**Given exercise**
Swap "Screen dimensions" for "Display size" throughout the records below, then write them all out again with nothing else changed.

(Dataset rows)
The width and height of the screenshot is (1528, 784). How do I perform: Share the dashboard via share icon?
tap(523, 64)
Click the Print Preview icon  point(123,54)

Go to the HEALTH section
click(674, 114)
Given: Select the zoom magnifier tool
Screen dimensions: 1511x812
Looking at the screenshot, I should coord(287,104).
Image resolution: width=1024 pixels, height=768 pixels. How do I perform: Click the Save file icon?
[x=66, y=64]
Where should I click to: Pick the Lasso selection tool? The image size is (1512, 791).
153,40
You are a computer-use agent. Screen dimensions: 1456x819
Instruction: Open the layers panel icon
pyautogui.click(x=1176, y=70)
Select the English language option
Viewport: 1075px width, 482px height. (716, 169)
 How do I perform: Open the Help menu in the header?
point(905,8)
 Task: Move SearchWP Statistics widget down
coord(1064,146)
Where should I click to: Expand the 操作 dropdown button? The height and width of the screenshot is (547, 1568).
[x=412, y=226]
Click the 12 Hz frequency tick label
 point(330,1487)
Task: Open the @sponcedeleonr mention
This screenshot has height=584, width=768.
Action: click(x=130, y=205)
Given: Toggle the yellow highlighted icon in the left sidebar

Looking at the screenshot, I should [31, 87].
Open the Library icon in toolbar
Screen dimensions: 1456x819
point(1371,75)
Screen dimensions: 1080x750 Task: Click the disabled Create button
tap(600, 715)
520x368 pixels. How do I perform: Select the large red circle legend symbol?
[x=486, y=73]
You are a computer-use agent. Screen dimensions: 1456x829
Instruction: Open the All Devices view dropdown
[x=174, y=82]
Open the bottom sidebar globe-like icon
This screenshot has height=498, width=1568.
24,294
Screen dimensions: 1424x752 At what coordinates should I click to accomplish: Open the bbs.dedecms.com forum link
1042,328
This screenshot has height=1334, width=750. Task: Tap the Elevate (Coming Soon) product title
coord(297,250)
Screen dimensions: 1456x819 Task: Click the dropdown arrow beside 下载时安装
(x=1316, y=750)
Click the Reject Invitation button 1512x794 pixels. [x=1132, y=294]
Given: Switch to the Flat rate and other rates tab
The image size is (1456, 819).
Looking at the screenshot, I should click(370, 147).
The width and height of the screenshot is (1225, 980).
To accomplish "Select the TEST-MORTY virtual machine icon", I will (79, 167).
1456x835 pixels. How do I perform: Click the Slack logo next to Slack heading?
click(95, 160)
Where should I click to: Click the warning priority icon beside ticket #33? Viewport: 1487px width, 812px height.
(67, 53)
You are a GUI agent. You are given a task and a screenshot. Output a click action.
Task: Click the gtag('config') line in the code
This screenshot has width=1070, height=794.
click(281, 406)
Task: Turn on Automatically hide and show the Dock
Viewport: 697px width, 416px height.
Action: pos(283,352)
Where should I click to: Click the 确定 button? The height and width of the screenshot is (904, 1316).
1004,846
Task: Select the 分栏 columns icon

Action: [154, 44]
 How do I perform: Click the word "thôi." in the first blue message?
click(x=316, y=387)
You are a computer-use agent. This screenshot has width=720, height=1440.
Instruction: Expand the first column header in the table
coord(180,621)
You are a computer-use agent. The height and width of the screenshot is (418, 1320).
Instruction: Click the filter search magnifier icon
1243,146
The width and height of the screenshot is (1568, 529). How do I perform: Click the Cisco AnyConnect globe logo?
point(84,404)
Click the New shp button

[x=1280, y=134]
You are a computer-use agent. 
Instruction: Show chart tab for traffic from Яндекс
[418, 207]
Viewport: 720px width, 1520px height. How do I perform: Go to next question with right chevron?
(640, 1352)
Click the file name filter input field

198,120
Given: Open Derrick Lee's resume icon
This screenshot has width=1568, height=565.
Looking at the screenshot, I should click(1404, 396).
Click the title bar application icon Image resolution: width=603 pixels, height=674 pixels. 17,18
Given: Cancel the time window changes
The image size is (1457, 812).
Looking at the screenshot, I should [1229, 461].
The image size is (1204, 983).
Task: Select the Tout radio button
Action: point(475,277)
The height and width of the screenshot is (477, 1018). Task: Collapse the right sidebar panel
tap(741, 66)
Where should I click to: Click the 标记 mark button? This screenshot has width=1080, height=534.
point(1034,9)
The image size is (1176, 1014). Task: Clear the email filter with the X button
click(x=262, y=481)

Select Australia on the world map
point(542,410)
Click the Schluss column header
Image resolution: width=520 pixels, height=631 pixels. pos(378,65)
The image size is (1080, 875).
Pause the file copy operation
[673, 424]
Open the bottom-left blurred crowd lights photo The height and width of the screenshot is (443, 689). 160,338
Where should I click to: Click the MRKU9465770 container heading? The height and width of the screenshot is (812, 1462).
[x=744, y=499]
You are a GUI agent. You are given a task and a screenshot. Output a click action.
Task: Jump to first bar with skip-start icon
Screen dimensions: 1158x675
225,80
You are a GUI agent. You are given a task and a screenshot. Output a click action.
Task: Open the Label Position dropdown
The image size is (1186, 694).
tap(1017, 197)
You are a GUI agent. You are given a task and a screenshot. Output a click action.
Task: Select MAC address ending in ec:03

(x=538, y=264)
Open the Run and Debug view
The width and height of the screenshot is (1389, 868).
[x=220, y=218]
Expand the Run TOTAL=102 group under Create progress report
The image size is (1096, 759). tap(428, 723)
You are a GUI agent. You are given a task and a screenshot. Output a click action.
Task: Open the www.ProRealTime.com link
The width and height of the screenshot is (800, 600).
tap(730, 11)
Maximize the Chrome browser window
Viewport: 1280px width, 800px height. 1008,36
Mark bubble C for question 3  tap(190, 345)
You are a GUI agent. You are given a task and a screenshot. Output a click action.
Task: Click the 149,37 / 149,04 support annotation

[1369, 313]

**Response to the task**
The width and height of the screenshot is (1528, 784). How do I perform: Share the dashboard via share icon?
tap(523, 64)
Click the Print Preview icon  point(123,54)

Go to the HEALTH section
click(674, 114)
Given: Select the zoom magnifier tool
Display size: 1511x812
Looking at the screenshot, I should coord(287,104).
Image resolution: width=1024 pixels, height=768 pixels. How do I perform: Click the Save file icon?
[x=66, y=64]
Where should I click to: Pick the Lasso selection tool? The image size is (1512, 791).
153,40
You are a computer-use agent. Display size: 1456x819
Instruction: Open the layers panel icon
pyautogui.click(x=1176, y=70)
Select the English language option
Viewport: 1075px width, 482px height. (716, 169)
 How do I perform: Open the Help menu in the header?
point(905,8)
 Task: Move SearchWP Statistics widget down
coord(1064,146)
Where should I click to: Expand the 操作 dropdown button? The height and width of the screenshot is (547, 1568).
[x=412, y=226]
Click the 12 Hz frequency tick label
 point(330,1487)
Task: Open the @sponcedeleonr mention
This screenshot has height=584, width=768.
Action: click(x=130, y=205)
Given: Toggle the yellow highlighted icon in the left sidebar

Looking at the screenshot, I should [31, 87].
Open the Library icon in toolbar
Display size: 1456x819
point(1371,75)
Display size: 1080x750 Task: Click the disabled Create button
tap(600, 715)
520x368 pixels. How do I perform: Select the large red circle legend symbol?
[x=486, y=73]
You are a computer-use agent. Display size: 1456x829
Instruction: Open the All Devices view dropdown
[x=174, y=82]
Open the bottom sidebar globe-like icon
This screenshot has height=498, width=1568.
24,294
Display size: 1424x752 At what coordinates should I click to accomplish: Open the bbs.dedecms.com forum link
1042,328
This screenshot has height=1334, width=750. Task: Tap the Elevate (Coming Soon) product title
coord(297,250)
Display size: 1456x819 Task: Click the dropdown arrow beside 下载时安装
(x=1316, y=750)
Click the Reject Invitation button 1512x794 pixels. [x=1132, y=294]
Given: Switch to the Flat rate and other rates tab
The image size is (1456, 819).
Looking at the screenshot, I should click(370, 147).
The width and height of the screenshot is (1225, 980).
To accomplish "Select the TEST-MORTY virtual machine icon", I will (79, 167).
1456x835 pixels. How do I perform: Click the Slack logo next to Slack heading?
click(95, 160)
Where should I click to: Click the warning priority icon beside ticket #33? Viewport: 1487px width, 812px height.
(67, 53)
You are a GUI agent. You are given a task and a screenshot. Output a click action.
Task: Click the gtag('config') line in the code
This screenshot has width=1070, height=794.
click(281, 406)
Task: Turn on Automatically hide and show the Dock
Viewport: 697px width, 416px height.
Action: pos(283,352)
Where should I click to: Click the 确定 button? The height and width of the screenshot is (904, 1316).
1004,846
Task: Select the 分栏 columns icon

Action: [154, 44]
 How do I perform: Click the word "thôi." in the first blue message?
click(x=316, y=387)
You are a computer-use agent. This screenshot has width=720, height=1440.
Instruction: Expand the first column header in the table
coord(180,621)
You are a computer-use agent. The height and width of the screenshot is (418, 1320).
Instruction: Click the filter search magnifier icon
1243,146
The width and height of the screenshot is (1568, 529). How do I perform: Click the Cisco AnyConnect globe logo?
point(84,404)
Click the New shp button

[x=1280, y=134]
You are a computer-use agent. 
Instruction: Show chart tab for traffic from Яндекс
[418, 207]
Viewport: 720px width, 1520px height. How do I perform: Go to next question with right chevron?
(640, 1352)
Click the file name filter input field

198,120
Given: Open Derrick Lee's resume icon
This screenshot has width=1568, height=565.
Looking at the screenshot, I should click(1404, 396).
Click the title bar application icon Image resolution: width=603 pixels, height=674 pixels. 17,18
Given: Cancel the time window changes
The image size is (1457, 812).
Looking at the screenshot, I should [1229, 461].
The image size is (1204, 983).
Task: Select the Tout radio button
Action: point(475,277)
The height and width of the screenshot is (477, 1018). Task: Collapse the right sidebar panel
tap(741, 66)
Where should I click to: Click the 标记 mark button? This screenshot has width=1080, height=534.
point(1034,9)
The image size is (1176, 1014). Task: Clear the email filter with the X button
click(x=262, y=481)

Select Australia on the world map
point(542,410)
Click the Schluss column header
Image resolution: width=520 pixels, height=631 pixels. pos(378,65)
The image size is (1080, 875).
Pause the file copy operation
[673, 424]
Open the bottom-left blurred crowd lights photo The height and width of the screenshot is (443, 689). 160,338
Where should I click to: Click the MRKU9465770 container heading? The height and width of the screenshot is (812, 1462).
[x=744, y=499]
You are a GUI agent. You are given a task and a screenshot. Output a click action.
Task: Jump to first bar with skip-start icon
Display size: 1158x675
225,80
You are a GUI agent. You are given a task and a screenshot. Output a click action.
Task: Open the Label Position dropdown
The image size is (1186, 694).
tap(1017, 197)
You are a GUI agent. You are given a task and a screenshot. Output a click action.
Task: Select MAC address ending in ec:03

(x=538, y=264)
Open the Run and Debug view
The width and height of the screenshot is (1389, 868).
[x=220, y=218]
Expand the Run TOTAL=102 group under Create progress report
The image size is (1096, 759). tap(428, 723)
You are a GUI agent. You are given a task and a screenshot. Output a click action.
Task: Open the www.ProRealTime.com link
The width and height of the screenshot is (800, 600).
tap(730, 11)
Maximize the Chrome browser window
Viewport: 1280px width, 800px height. 1008,36
Mark bubble C for question 3  tap(190, 345)
You are a GUI agent. You are given a task and a screenshot. Output a click action.
Task: Click the 149,37 / 149,04 support annotation

[1369, 313]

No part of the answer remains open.